In 1927, Arlen, feeling ill, joined D. H. Lawrence in Florence, Italy. Lawrence was working on Lady Chatterley's Lover and Arlen served as a model for the character Michaelis.

Arlen then moved to Cannes, France and, in 1928, married Countess Atalanta Mercati. They had two children, a son, Michael John Arlen born in 1930, and a daughter, Venetia Arlen, born in 1933.

With his following novel, Man's Mortality (1933), Arlen turned to political writing and science fiction, brushing aside his earlier, smart society romances.
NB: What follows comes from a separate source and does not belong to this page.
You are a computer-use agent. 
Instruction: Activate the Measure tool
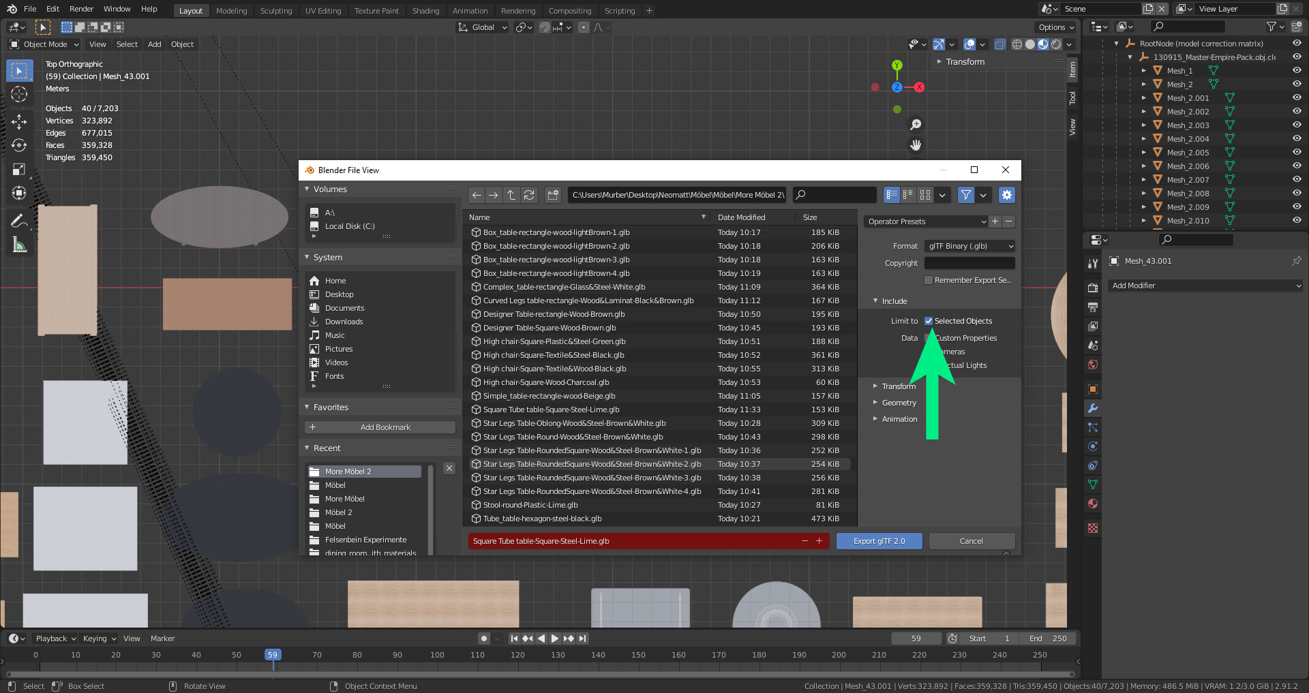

Set fifty years in the future, in 1983, the book can be seen as portraying a Dystopia, whose rulers claim that it is a Utopia. Most critics compared it unfavourably with Huxley's Brave New World, which had been published the previous year.

In the following years, Arlen also returned to gothic horror with Hell! Said the Duchess: A Bed-Time Story (1934). In his final collection of short stories, The Crooked Coronet (1939), Arlen briefly returns to his earlier romantic, but also comic, style. Arlen's claim to fame in the world of crime fiction rests on one short story, "Gay Falcon" (1940), in which he introduced gentleman sleuth Gay Stanhope Falcon. Renamed Gay Lawrence and nicknamed 'the Falcon', the character was taken up by Hollywood in 1941, and expanded into a series of mystery films with George Sanders in the title role. When Sanders left the role, he was succeeded by his brother Tom Conway, who played Gay Lawrence's brother Tom and also used the nickname 'the Falcon'.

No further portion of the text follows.